Dans la matinée d’hier, dimanche, la direction des Transports de la wilaya d’Annaba a procédé à l’installation officielle de Tarek Sedrati, en qualité de nouveau directeur général de l’Établissement public de transport urbain et suburbain d’Annaba (ETUSA). La cérémonie, présidée par le directeur de wilaya, s’est poursuivie par une visite au siège de l’entreprise afin de présenter le nouveau dirigeant aux cadres et personnels de la structure.
Diplômé de l’École nationale d’application des techniques du transport, M. Sedrati dispose d’un parcours professionnel ancré dans l’ingénierie des mobilités et la gestion des infrastructures de transport public. Il a occupé plusieurs fonctions de responsabilité à travers le territoire national, dont la plus récente à la tête de l’établissement équivalent dans la ville d’Oum El-Bouaghi. Cette expérience confère au nouveau directeur une maîtrise éprouvée des mécanismes opérationnels du transport collectif en milieu urbain et périurbain, dans un contexte national marqué par des mutations socio-économiques et des défis logistiques accrus.
Sa nomination à Annaba intervient à un moment charnière, alors que la ville connaît une croissance démographique soutenue et une pression croissante sur ses réseaux de mobilité. L’ETUSA d’Annaba, pilier central du dispositif de transport collectif dans la wilaya, est confrontée à des impératifs de modernisation, de renforcement de la flotte et d’optimisation des itinéraires afin de répondre efficacement aux attentes des usagers.
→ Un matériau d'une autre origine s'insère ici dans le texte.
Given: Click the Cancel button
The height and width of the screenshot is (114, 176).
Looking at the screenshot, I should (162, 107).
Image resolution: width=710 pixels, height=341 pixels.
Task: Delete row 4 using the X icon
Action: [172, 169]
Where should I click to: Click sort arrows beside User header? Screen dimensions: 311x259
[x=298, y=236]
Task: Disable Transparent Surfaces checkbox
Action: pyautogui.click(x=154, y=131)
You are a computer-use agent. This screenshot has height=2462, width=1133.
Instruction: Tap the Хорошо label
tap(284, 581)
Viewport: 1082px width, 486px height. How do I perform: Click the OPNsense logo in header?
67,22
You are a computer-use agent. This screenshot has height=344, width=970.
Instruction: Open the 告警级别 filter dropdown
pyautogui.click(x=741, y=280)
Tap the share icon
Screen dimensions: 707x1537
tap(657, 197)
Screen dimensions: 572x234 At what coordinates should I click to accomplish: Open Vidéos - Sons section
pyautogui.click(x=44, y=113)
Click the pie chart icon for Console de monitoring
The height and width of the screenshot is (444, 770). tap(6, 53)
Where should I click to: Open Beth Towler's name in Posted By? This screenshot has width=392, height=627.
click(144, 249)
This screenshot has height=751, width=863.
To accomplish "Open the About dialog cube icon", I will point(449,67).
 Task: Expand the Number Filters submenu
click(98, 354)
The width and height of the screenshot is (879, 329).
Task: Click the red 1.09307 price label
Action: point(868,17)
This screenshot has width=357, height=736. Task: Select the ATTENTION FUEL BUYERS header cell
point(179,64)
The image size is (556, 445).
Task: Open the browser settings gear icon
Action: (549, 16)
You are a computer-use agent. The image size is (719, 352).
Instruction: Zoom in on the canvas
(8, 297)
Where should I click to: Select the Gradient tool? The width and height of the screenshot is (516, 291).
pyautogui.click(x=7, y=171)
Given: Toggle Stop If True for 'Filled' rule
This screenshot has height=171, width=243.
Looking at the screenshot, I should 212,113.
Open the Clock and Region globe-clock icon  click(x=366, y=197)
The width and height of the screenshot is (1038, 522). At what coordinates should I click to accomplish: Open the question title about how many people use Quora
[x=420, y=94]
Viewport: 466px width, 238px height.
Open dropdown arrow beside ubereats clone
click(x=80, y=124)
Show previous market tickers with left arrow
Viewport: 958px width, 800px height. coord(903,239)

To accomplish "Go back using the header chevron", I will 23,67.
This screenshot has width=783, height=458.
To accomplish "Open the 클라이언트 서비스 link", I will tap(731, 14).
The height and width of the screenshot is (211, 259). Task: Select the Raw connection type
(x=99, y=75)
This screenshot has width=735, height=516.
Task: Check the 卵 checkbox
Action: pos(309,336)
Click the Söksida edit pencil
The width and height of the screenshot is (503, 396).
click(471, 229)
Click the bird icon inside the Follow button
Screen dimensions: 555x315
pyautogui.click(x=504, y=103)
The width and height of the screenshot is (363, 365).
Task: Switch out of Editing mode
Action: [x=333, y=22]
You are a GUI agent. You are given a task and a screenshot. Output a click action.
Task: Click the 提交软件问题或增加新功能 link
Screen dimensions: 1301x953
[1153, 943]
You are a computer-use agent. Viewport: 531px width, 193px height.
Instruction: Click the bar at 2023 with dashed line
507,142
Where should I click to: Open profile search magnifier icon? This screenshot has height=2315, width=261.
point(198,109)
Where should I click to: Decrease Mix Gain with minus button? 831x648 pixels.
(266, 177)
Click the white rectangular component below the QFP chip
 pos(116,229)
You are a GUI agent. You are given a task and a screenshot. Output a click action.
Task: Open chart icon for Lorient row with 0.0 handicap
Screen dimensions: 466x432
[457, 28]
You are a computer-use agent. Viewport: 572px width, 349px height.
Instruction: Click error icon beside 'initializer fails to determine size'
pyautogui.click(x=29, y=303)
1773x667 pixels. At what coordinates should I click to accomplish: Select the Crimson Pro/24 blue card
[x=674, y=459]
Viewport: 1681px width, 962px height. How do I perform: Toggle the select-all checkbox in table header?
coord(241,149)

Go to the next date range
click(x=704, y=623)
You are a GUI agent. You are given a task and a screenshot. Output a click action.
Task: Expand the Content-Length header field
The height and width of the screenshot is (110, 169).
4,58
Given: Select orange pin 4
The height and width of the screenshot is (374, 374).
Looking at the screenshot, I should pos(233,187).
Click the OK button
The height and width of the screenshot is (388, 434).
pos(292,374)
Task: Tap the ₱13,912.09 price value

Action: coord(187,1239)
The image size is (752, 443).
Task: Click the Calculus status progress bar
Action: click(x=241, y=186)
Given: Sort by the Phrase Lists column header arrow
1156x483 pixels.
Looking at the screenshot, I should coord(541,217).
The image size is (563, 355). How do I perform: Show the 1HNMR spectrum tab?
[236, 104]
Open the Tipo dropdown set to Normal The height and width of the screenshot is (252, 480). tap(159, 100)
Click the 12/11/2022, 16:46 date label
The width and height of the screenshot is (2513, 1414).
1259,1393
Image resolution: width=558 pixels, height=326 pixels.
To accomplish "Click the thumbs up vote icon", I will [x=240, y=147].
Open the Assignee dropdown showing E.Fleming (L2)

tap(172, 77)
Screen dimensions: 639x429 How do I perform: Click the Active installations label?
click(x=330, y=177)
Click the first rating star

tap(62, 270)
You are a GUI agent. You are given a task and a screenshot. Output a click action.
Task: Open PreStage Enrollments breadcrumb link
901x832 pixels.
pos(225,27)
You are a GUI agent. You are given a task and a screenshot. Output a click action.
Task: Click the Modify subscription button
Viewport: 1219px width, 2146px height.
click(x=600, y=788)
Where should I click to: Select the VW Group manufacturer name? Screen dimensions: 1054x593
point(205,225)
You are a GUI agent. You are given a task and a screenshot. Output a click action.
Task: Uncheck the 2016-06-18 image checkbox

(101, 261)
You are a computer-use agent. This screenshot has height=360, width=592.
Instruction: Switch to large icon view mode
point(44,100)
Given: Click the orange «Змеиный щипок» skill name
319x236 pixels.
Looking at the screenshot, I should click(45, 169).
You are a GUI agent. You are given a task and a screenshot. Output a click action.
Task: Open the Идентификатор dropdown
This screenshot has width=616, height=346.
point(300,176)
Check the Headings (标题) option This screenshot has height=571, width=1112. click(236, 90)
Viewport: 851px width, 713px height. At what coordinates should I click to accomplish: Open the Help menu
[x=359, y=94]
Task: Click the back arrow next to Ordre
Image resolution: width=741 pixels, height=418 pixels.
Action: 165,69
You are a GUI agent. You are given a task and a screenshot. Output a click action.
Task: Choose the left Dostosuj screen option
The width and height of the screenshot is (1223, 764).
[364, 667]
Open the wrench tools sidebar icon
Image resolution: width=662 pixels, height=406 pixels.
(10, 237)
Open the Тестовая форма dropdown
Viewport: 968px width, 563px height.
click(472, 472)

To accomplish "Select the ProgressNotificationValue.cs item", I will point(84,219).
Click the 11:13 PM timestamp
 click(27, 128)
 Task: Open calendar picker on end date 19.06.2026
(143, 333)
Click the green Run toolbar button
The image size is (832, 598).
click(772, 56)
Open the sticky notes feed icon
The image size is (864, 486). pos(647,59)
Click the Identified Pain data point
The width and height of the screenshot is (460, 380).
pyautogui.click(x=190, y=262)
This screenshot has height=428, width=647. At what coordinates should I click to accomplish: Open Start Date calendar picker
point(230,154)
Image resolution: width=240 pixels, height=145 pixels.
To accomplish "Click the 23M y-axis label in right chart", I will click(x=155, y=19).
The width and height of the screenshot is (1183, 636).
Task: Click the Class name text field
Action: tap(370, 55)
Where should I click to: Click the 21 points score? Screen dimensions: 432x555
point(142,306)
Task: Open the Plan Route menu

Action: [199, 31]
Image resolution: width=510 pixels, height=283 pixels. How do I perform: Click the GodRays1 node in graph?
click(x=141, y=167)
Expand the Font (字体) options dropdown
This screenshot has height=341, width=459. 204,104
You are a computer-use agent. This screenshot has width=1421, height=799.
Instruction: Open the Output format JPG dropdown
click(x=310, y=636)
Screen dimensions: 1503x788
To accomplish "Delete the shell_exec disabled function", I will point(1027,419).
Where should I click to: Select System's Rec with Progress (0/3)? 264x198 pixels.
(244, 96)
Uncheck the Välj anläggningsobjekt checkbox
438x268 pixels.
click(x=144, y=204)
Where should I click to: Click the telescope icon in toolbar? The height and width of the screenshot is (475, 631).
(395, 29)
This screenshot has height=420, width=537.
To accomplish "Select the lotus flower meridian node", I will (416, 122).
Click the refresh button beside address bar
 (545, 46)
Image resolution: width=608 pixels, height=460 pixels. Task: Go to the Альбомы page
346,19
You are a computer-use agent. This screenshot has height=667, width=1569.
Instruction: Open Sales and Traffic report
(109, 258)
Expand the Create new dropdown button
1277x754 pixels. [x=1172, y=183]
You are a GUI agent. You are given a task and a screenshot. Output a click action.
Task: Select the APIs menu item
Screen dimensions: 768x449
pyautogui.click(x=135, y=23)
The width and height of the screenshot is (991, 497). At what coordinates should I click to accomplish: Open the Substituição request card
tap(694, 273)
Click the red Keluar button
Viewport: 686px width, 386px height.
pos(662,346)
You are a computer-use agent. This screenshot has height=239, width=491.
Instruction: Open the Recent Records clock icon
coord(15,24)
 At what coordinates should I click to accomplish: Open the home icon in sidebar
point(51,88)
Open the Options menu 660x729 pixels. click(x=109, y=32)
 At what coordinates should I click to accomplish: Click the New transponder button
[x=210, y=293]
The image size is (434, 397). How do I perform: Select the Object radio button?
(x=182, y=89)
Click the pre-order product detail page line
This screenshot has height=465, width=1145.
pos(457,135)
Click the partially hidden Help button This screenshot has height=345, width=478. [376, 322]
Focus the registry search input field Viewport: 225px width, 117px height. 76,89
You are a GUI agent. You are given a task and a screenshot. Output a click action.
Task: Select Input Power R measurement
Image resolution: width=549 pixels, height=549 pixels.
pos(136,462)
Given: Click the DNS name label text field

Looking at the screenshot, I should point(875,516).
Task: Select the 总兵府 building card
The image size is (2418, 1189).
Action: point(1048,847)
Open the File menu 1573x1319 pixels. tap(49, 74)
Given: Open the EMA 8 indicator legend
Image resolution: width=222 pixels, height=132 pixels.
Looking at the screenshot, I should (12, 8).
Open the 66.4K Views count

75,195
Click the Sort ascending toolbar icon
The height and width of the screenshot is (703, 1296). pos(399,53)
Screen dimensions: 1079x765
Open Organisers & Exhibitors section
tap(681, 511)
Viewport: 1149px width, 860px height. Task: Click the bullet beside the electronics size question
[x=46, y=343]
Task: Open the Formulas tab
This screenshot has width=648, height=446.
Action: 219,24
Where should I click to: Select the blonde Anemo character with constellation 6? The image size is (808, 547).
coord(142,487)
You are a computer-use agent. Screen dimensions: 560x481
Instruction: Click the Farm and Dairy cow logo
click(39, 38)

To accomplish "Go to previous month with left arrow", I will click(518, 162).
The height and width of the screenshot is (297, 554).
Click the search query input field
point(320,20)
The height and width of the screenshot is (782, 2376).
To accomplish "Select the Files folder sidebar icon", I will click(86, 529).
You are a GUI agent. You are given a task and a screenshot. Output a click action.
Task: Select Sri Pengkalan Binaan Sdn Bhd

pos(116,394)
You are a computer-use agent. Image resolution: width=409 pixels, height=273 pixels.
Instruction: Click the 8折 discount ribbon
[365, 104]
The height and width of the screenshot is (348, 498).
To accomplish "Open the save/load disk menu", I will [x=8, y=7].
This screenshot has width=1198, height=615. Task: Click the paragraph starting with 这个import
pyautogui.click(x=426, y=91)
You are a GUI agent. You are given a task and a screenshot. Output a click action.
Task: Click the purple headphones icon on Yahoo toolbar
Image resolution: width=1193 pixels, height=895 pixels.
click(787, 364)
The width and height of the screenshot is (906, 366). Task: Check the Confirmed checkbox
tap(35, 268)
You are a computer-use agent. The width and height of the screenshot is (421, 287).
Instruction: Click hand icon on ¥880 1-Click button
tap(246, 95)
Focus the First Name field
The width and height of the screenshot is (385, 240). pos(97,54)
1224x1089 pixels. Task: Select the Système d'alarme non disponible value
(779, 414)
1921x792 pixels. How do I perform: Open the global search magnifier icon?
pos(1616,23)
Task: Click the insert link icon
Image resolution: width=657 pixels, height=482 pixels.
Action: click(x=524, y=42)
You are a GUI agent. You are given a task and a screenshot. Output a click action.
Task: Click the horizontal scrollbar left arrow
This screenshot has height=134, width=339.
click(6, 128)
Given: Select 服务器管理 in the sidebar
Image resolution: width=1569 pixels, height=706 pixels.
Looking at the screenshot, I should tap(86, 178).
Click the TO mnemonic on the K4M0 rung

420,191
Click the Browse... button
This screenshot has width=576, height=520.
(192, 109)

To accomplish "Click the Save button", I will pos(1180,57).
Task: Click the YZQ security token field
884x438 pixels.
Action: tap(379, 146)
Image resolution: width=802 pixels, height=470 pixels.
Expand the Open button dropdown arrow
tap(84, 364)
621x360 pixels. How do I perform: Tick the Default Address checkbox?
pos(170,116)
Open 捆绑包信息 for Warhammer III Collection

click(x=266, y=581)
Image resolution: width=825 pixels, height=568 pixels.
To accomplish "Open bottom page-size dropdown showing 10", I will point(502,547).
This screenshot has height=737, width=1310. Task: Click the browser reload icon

L’arrivée de M. Sedrati est interprétée, dans les cercles professionnels, comme une volonté affirmée des autorités locales de redynamiser la gouvernance de cette institution stratégique. À ce titre, des réformes structurelles, une amélioration de la qualité du service et une meilleure intégration des mobilités douces et intelligentes sont attendues au cours des prochains mois.
L’enjeu n’est pas uniquement managérial : il est aussi éminemment politique et social. En renforçant l’efficacité et la fiabilité du transport public, il s’agit de restaurer la confiance des citoyens envers un service public parfois perçu comme déficient, tout en contribuant à la transition écologique des mobilités urbaines.